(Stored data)
━━━━━━━━━━━━━━━━

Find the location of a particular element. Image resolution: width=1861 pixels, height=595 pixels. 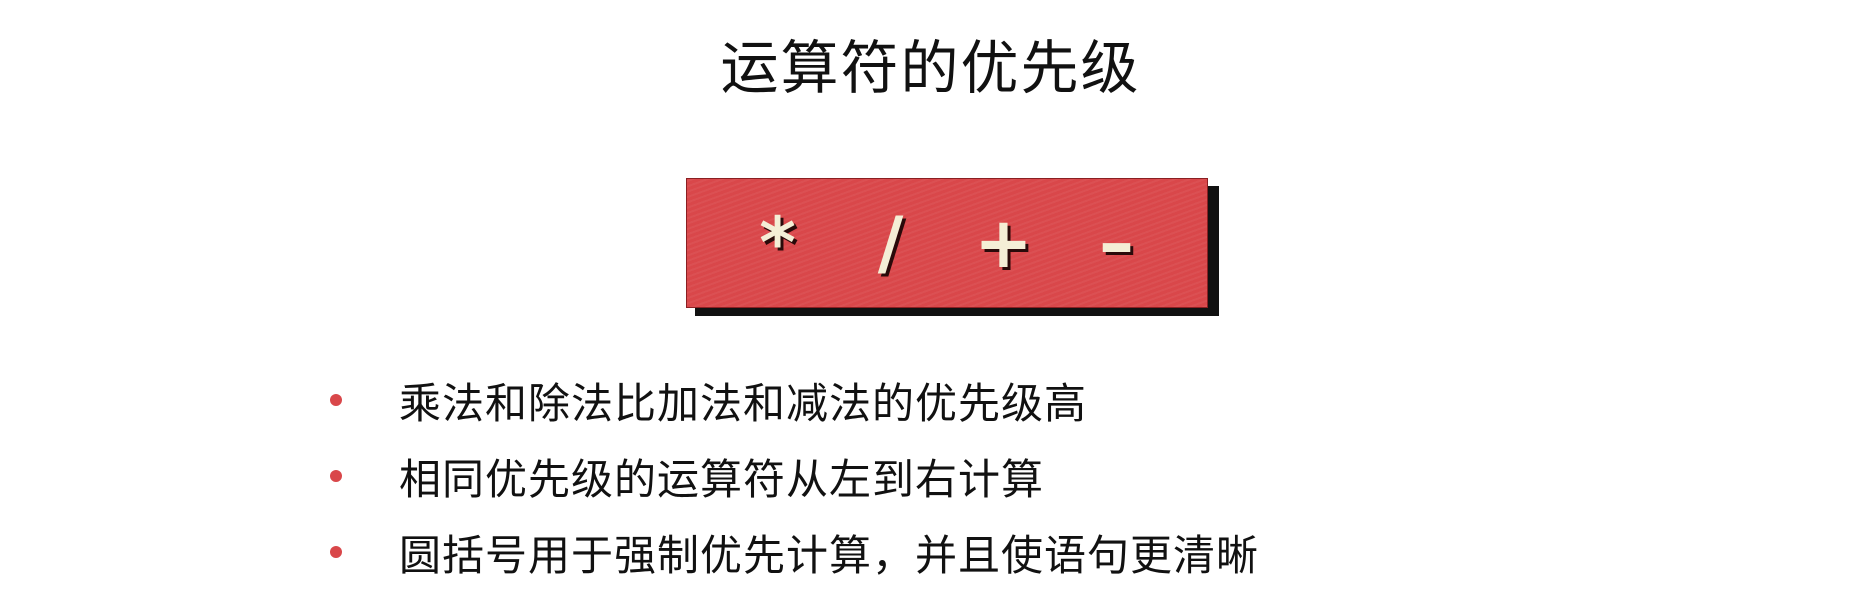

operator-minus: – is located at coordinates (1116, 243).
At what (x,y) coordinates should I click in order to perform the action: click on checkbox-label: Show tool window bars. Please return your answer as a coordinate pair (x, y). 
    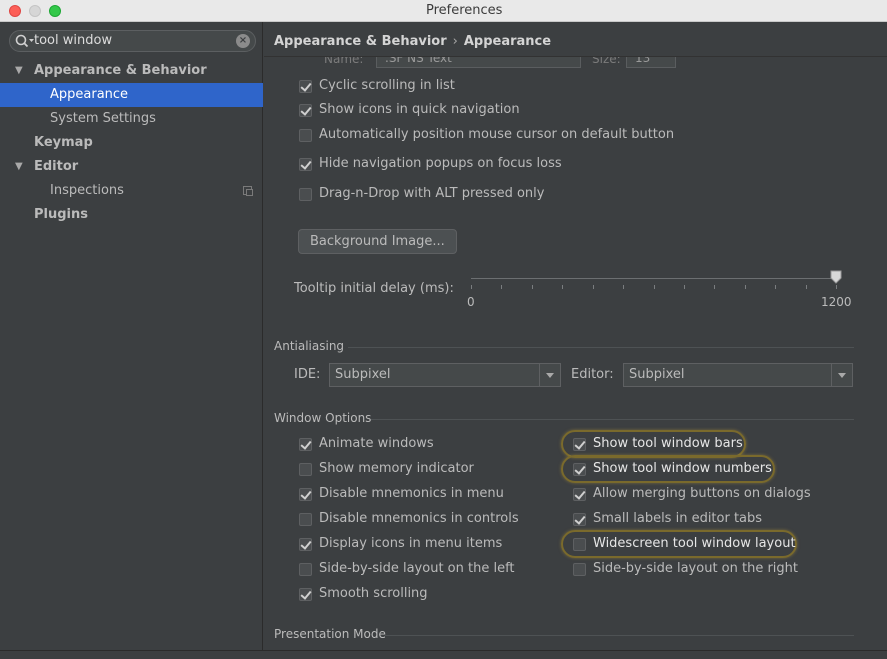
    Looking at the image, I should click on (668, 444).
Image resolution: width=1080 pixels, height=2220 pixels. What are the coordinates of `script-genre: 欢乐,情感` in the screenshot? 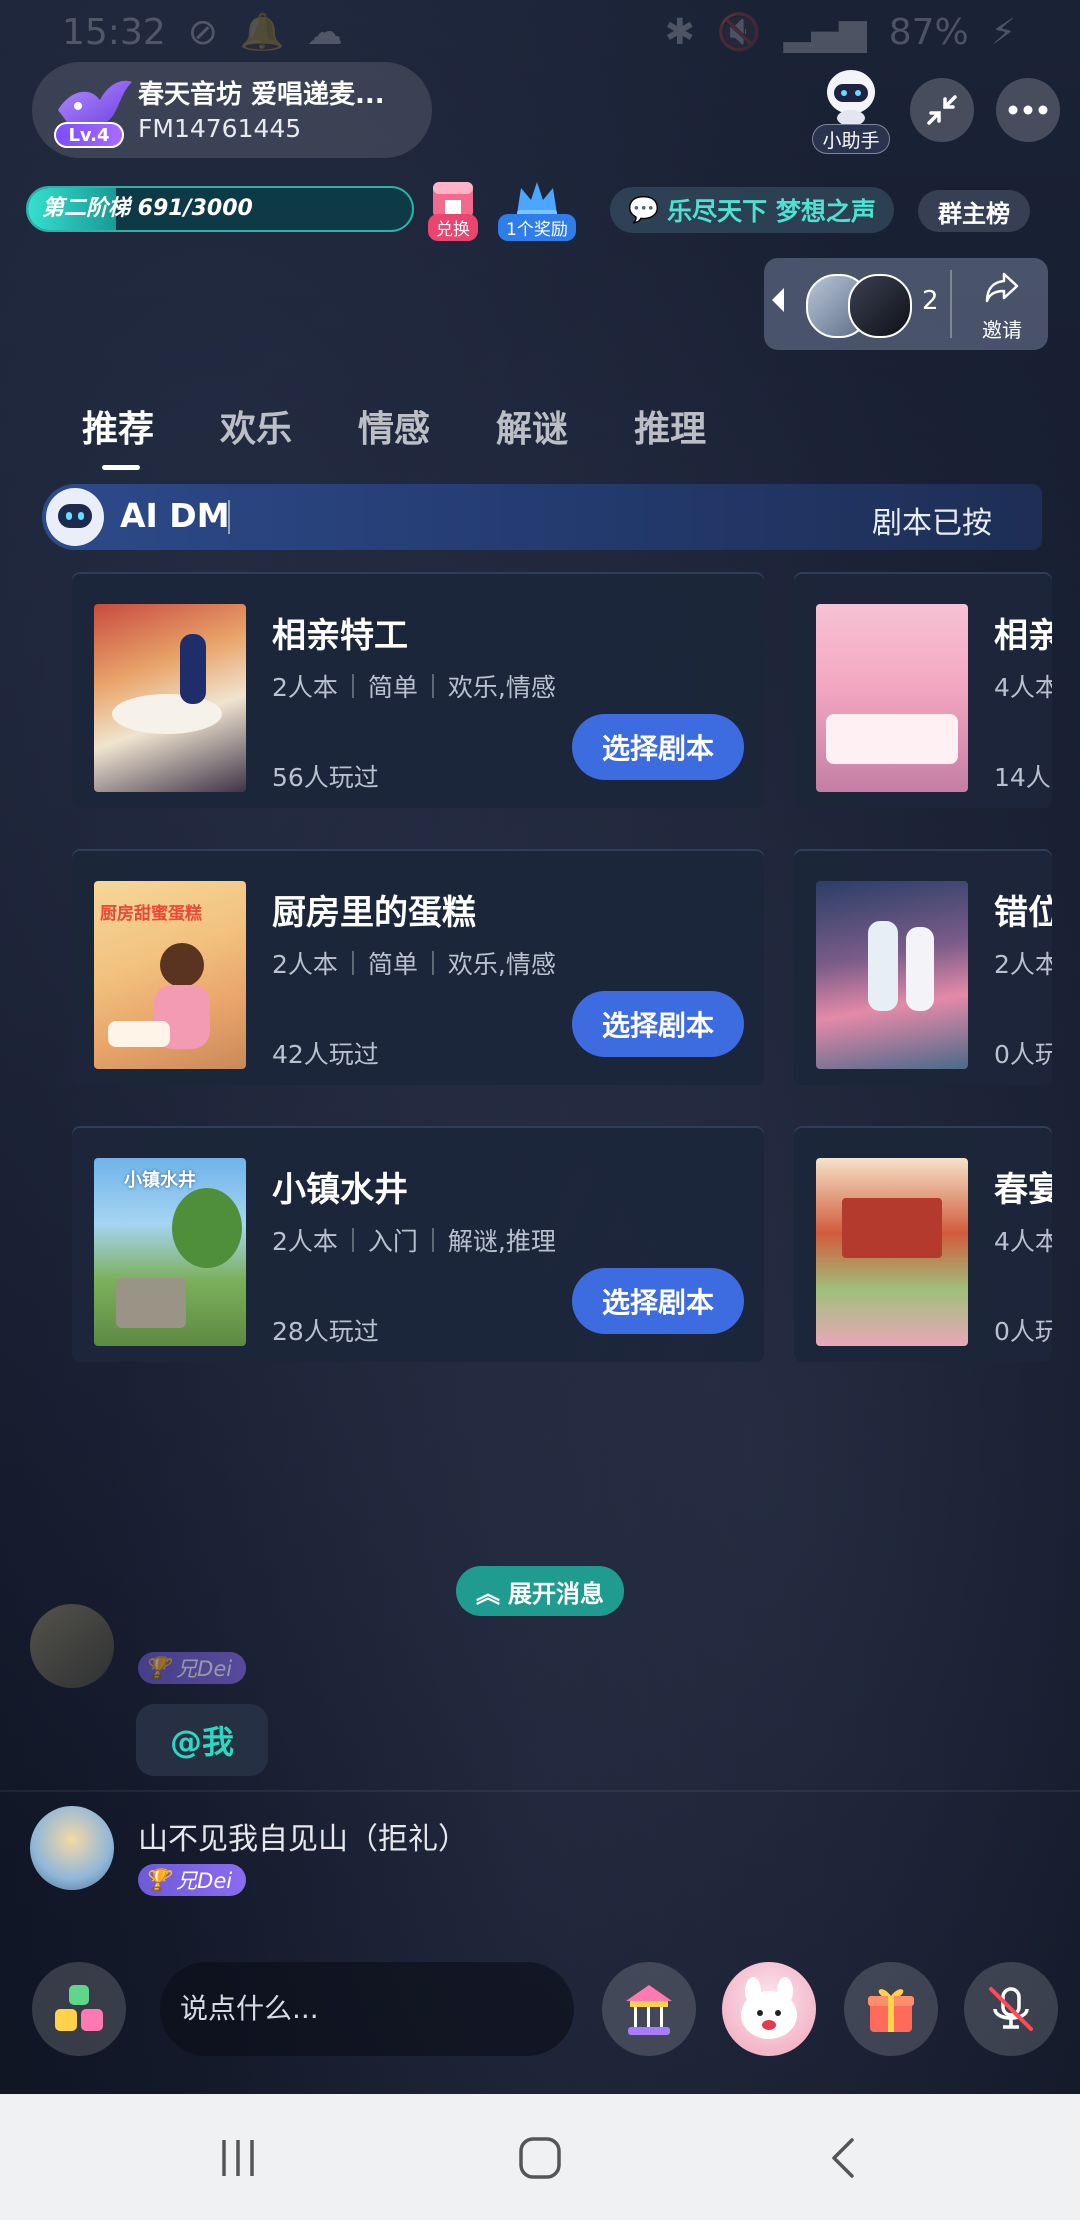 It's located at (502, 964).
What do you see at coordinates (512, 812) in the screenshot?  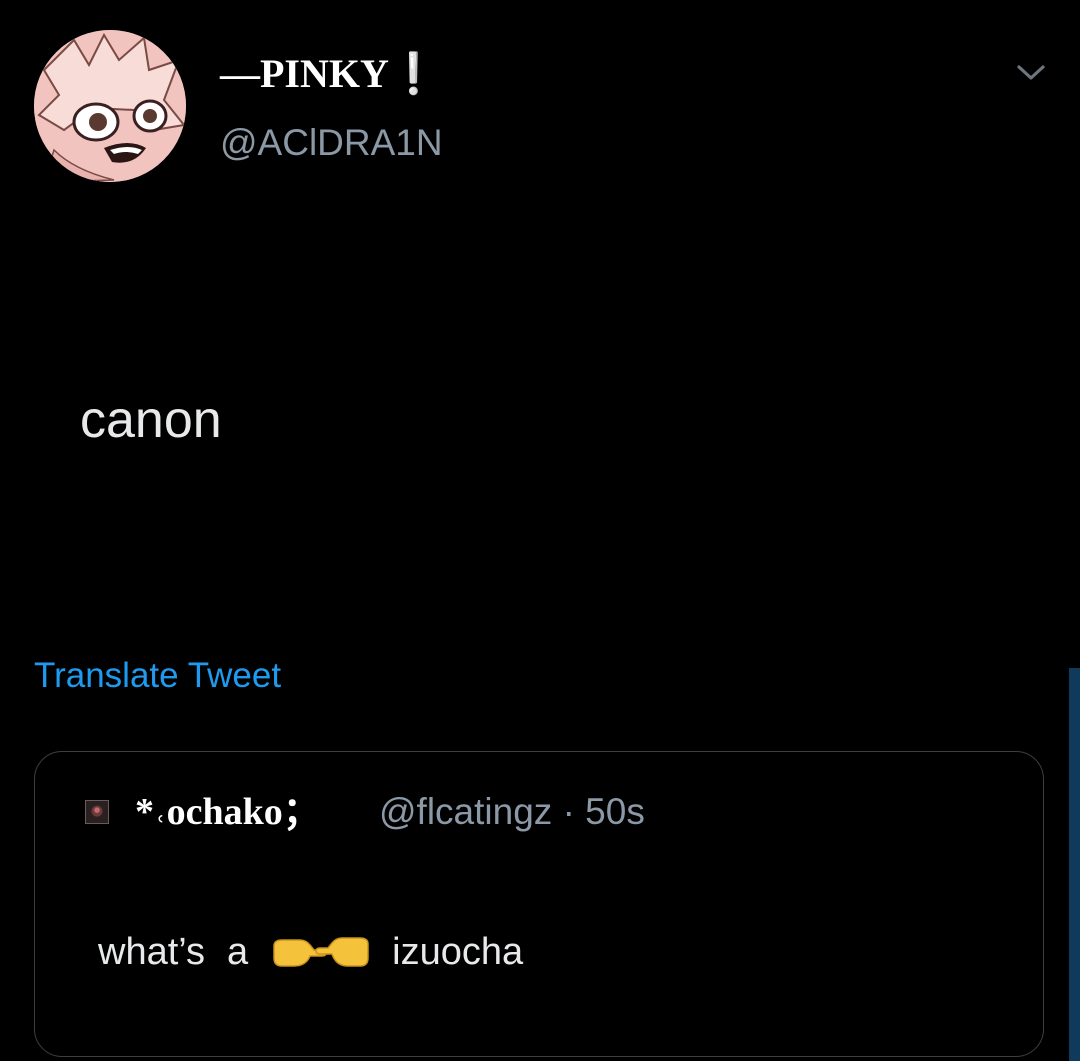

━━━━━━━━━━━━━━━━

Exercise directions: Please copy the listing word for word, from its first line up to and including the line with "Looking at the". Leave the pictures out.

Output below:
Find the location of a particular element. Image resolution: width=1861 pixels, height=595 pixels. 

operator-minus: – is located at coordinates (1116, 243).
At what (x,y) coordinates should I click in order to perform the action: click on checkbox-label: Show tool window bars. Please return your answer as a coordinate pair (x, y). 
    Looking at the image, I should click on (668, 444).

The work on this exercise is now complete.